To further dissect the role of MIS12 in regulating hMPC senescence, we next ablated MIS12 in WT hMPCs using a lentivirus-mediated CRISPR/Cas9 knockout system (Figs. 2K and S2Z). We found that depletion of MIS12 accelerated hMPC senescence, as evidenced by compromised clonal expansion ability, reduced Ki67-positive cells, increased SA-β-gal activity, downregulated expression of Lamin B1, LAP2, and HP1α, and more abnormal nuclei, as well as shortened telomere length (Fig. 2L–S). Accordingly, these findings suggest that the presence of MIS12 counteracts acquisition of hMPC senescence.

In conclusion, we here used CRISPR/Cas9-based techniques to generate FTO-deficient hESCs and hMPCs, an approach through which we gained insights into the regulatory role of FTO and molecular mechanisms in homeostatic maintenance of human stem cells. As demonstrated by our data, FTO was dispensable for the maintenance of hESC pluripotency, consistent with a recent related study (Wei et al., 2021). In contrast, we demonstrated that ablation of FTO accelerated hMPC senescence, as manifested by decreased cell proliferation, impaired cell cycle and increased SA-β-gal activity. In line with our observations in FTO-deficient hMPCs, previous studies have unveiled that inhibition of FTO led to impeded cell cycle progression and compromised cell proliferation in myoblasts and a variety of cancer cells (Huang et al., 2020; Deng et al., 2021).

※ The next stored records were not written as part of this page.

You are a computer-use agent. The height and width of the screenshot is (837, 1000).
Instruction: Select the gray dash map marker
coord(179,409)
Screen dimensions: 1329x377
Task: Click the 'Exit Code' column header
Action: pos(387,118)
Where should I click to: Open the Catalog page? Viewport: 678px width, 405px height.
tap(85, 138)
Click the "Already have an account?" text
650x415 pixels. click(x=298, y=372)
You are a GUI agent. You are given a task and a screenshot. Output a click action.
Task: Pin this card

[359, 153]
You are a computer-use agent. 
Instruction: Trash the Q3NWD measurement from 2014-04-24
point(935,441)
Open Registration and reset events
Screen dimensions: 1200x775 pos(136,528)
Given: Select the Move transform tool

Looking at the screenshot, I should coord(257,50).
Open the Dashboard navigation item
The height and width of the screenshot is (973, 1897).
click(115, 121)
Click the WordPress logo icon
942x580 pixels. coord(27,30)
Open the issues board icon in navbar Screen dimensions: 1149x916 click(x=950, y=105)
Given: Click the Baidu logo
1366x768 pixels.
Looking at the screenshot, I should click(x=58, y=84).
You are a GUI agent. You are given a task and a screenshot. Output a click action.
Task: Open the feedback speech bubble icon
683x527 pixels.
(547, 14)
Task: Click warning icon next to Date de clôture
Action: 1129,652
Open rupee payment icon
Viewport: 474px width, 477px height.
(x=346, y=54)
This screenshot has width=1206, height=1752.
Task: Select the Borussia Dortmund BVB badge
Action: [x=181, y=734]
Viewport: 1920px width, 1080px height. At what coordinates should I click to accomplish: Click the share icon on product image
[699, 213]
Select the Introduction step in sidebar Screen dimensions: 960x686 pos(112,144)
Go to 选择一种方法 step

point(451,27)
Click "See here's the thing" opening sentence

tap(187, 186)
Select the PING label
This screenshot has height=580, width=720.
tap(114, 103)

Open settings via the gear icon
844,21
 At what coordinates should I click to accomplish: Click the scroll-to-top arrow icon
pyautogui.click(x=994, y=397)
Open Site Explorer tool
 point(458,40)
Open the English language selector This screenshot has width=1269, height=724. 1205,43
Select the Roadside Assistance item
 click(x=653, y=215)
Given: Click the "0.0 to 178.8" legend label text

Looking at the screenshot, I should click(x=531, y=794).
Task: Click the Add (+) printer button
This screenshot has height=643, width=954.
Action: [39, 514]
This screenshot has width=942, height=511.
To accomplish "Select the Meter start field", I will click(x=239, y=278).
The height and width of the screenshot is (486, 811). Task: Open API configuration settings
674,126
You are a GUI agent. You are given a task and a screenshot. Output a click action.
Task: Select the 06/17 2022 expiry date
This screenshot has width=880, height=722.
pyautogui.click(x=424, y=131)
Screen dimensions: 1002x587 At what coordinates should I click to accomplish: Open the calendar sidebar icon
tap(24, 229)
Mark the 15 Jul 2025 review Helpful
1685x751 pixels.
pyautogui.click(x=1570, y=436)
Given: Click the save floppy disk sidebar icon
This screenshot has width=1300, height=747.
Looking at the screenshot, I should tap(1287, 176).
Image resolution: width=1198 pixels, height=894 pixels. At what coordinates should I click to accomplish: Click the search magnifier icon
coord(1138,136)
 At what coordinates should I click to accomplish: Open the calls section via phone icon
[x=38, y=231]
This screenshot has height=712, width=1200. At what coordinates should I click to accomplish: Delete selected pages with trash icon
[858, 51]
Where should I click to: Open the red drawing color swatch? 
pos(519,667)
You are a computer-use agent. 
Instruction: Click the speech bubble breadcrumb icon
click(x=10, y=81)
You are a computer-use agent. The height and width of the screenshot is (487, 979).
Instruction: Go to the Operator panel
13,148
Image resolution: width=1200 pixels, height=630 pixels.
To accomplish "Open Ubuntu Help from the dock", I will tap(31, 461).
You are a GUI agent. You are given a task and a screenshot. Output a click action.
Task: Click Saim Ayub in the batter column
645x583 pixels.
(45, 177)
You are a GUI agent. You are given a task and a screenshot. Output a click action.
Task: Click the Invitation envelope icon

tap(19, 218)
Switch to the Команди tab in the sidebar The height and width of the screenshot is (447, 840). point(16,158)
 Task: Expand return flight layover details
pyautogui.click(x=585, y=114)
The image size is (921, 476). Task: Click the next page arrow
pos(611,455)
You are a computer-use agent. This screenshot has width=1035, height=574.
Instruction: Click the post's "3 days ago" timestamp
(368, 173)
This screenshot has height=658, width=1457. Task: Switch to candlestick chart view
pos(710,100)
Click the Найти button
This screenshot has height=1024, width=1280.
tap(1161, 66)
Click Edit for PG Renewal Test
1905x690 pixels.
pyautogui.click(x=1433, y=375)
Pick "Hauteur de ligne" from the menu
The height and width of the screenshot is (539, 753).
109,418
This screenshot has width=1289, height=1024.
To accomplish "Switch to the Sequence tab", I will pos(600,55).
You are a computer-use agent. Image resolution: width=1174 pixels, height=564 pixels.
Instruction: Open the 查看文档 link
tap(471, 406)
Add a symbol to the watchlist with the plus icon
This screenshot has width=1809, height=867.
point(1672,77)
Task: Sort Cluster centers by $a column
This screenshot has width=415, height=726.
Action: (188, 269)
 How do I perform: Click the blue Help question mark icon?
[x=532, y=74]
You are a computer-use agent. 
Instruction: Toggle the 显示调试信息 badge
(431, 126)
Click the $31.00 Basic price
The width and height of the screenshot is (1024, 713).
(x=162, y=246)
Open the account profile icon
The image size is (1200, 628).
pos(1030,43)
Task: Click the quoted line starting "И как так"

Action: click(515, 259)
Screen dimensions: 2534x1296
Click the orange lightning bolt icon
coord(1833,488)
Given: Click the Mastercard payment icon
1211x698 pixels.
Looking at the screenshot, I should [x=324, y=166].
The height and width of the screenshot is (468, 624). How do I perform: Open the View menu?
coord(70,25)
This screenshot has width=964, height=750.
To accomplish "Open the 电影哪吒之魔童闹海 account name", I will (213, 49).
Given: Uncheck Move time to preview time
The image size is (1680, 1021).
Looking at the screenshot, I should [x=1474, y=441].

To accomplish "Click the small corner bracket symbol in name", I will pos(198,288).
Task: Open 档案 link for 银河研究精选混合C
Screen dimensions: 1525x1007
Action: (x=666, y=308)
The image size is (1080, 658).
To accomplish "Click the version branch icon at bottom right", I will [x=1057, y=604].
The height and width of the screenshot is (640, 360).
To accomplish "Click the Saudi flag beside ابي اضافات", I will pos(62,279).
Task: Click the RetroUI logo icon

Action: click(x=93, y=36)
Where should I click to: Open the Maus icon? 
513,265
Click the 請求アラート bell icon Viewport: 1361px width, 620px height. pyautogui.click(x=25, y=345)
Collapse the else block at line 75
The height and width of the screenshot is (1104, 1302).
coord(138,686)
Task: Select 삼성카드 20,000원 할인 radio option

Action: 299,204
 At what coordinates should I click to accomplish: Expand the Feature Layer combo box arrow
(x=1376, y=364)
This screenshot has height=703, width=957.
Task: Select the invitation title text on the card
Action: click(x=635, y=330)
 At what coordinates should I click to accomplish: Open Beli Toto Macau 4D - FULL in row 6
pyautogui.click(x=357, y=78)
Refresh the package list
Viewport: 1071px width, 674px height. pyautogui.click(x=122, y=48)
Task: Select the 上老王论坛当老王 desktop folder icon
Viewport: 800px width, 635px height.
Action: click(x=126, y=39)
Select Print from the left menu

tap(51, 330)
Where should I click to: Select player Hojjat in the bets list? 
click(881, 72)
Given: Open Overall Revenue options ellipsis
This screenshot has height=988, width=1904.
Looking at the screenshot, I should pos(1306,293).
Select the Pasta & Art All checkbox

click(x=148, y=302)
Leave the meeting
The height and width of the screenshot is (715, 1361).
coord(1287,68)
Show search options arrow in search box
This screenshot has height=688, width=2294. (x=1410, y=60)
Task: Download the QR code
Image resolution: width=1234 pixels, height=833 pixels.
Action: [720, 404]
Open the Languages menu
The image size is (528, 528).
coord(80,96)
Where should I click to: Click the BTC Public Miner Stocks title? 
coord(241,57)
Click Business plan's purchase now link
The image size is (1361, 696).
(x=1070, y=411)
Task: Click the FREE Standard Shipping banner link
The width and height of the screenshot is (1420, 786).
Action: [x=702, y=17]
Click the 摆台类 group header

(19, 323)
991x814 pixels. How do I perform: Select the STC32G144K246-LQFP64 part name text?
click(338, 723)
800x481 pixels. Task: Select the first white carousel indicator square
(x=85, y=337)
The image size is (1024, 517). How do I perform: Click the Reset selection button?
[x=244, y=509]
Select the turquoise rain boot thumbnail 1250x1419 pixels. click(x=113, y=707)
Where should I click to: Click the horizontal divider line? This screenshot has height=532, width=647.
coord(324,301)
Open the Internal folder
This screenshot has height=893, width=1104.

Moreover, FTO knockdown in human ovarian granulosa cells also resulted in accelerated senescence (Jiang et al., 2021). Collectively, these reports and our study demonstrate cell-type-specific roles of FTO.

Cell cycle arrest is a common feature of cellular senescence (Wu et al., 2020). Consistently, we also detected aberrant cell cycle progress in FTO-deficient hMPCs. Furthermore, LC-MS/MS analysis identified a panel of cell cycle-related FTO-interacting proteins, indicating a potential role of these cell cycle factors in regulating hMPC senescence upon FTO deficiency. Subsequently, we noticed MIS12, a cell cycle regulator that interacts with DSN1, NSL1, and PMF1, to form the kinetochore complex, thus promoting chromosome segregation during mitosis and being involved in the regulation of cell proliferation (Abe-Kanoh et al., 2019). Indeed, our previous study has demonstrated that downregulation of MIS12 due to m6A reduction decreased cell proliferation and accelerated senescence in hMPCs (Wu et al., 2020). Coincidentally, we also observed a decrease in the protein level of MIS12 in FTO-deficient hMPCs, and that knockout of MIS12 led to compromised self-renewal and premature senescence in WT hMPCs, mimicking majority of the senescent phenotypes caused by FTO deficiency. Discordantly, we did not detect any visible alterations in the amounts of both m6A modification and mRNA level of MIS12 upon FTO depletion, indicating an m6A-independent way by which FTO regulates the expression of MIS12. Apart from MIS12, NSL1, another component of the kinetochore complex (Abe-Kanoh et al., 2019), was also identified as a candidate protein interacting with FTO (Fig. S2Q and S2R; Table S1), supporting the implication of cell cycle regulators in FTO-mediated biological process. Our further results demonstrated that FTO deficiency facilitated the degradation of MIS12 through the proteasome-mediated pathway. Although previous work supported that MIS12 can be degraded via the ubiquitin-proteasome system (Abe-Kanoh et al., 2019), how FTO protects MIS12 from degradation in hMPCs awaits further investigations. To be noted, though we demonstrated MIS12 as a downstream factor of FTO in regulating hMPC senescence, we could not rule out the possibility that there exist some other potential partners also involved in this process. For example, RB1 and CDKN2A, two well-known senescence regulators, were also identified as potential FTO-interacting proteins (Fig. S2Q and Table S1). Whether RB1 or CDKN2A partially contributes to hMPC senescence caused by FTO deficiency needs to be explored.

Collectively, our study disclosed an uncharacterized role of FTO in maintaining the protein stability of MIS12, independent of its m6A demethylation activity, and in counteracting hMPC senescence. These new findings further increase the complexity of FTO in the regulation of cellular physiology. Yet, more efforts need to be integrated to figure out the possible explanation for the globally unchanged m6A abundance in FTO-deficient human stem cells.